Business
$5 Billion Ford Plan Aims to Deliver $30K Electric Pickup
By Jake Beardslee · August 12, 2025

Ford Motor Co. is committing $5 billion to develop a new generation of lower-cost electric vehicles, beginning with a midsized pickup truck expected to launch in 2027 for about $30,000. The move comes weeks after President Trump signed legislation eliminating federal EV tax credits, which will raise costs for many buyers.
The initiative, called the “Universal EV” project, was announced in a press release and blog post from Ford President and CEO Jim Farley. “Ford is going to deliver what no other automaker has been able to: a family of affordable, adaptable electric vehicles that offer multiple body styles for work and play—including for export—and whose LFP batteries will be assembled in America, not imported from China,” Farley said.
The vehicles will use lithium iron phosphate (LFP) battery technology, which Ford says is cheaper, lighter, and more durable than nickel cobalt manganese (NMC) batteries, while avoiding minerals from countries with poor labor and environmental standards. The automaker’s new “assembly tree” method builds the vehicle around the battery as its core structure, allowing the front and rear sections to be produced separately before being joined. Ford claims this reduces parts by 20%, fasteners by 25%, and workstations by 40%, speeding assembly by 15%.
While LFP batteries have somewhat reduced performance in cold weather, they generally last longer. A University of California, Berkeley, engineering professor estimated they could offer two to three times the charge cycles of NMC batteries—good for about 200,000 miles.
Ford aims to keep the pickup’s starting price near $30,000, roughly equivalent to the Model T’s price when adjusted for inflation.
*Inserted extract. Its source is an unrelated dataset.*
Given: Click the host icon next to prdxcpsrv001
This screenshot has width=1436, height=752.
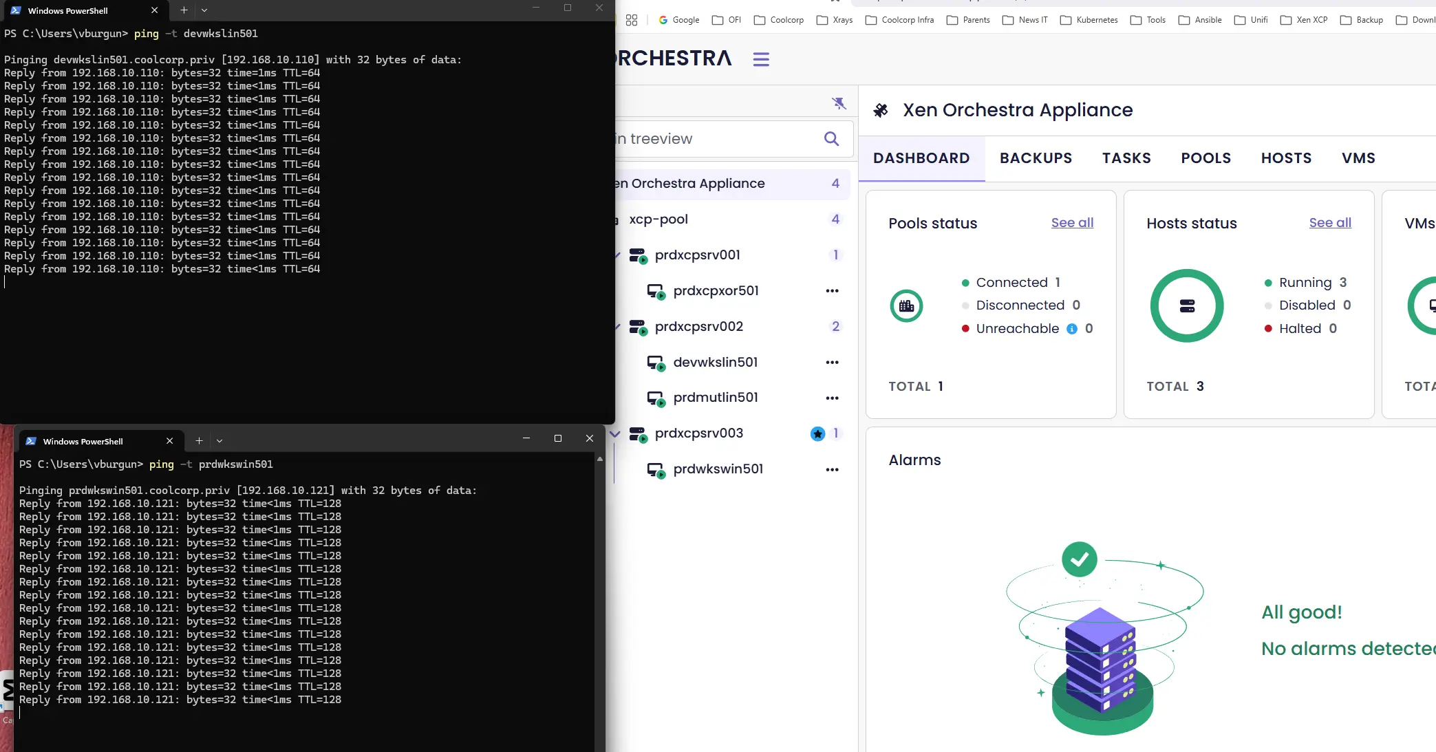Looking at the screenshot, I should click(639, 255).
However, past launches, such as the F-150 Lightning, saw significant price increases after release.
Production will take place at Ford’s Louisville Assembly Plant in Kentucky, which will undergo a $2 billion overhaul with state government support. The company will invest another $3 billion in its BlueOval Battery Park in Marshall, Michigan, to produce LFP batteries at scale.
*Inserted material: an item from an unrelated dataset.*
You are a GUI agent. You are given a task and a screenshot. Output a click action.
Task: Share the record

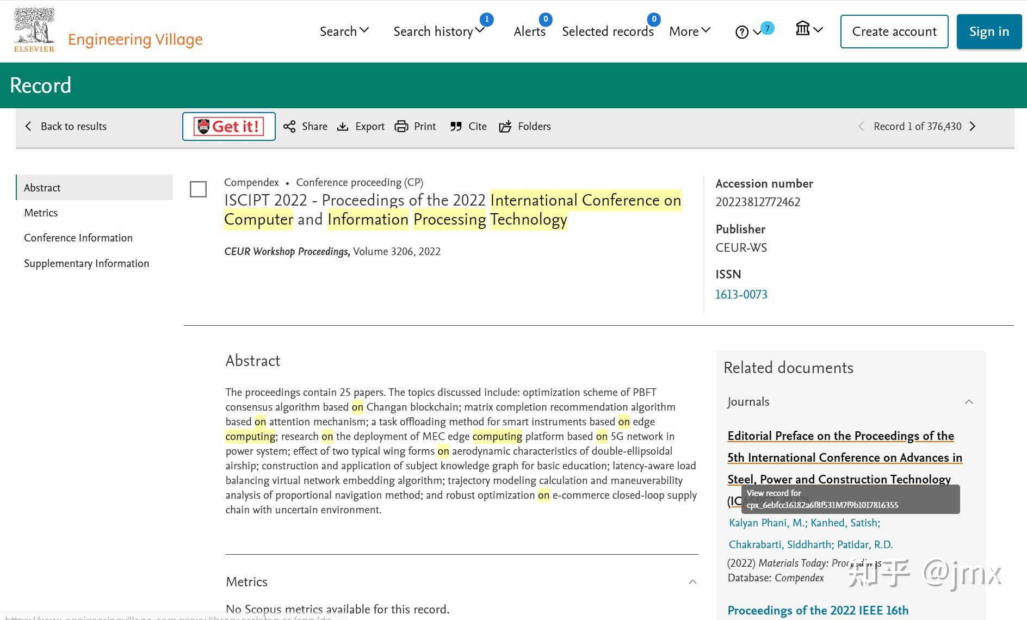(305, 126)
Farley told Wired that the project is led by Tesla veterans Doug Field and Alan Clarke, whose propulsion system design rivals Chinese manufacturer BYD’s efficiency. “Turns out, Doug and Alan and the team built a propulsion system that was like Apollo 13, managed down to the watt so that our battery could be so much smaller than BYD’s,” he said. Farley has also praised China’s EV capabilities, noting that he imported and drove a Xiaomi SU7 sedan from Shanghai for six months, calling it a car he “doesn’t want to give up.”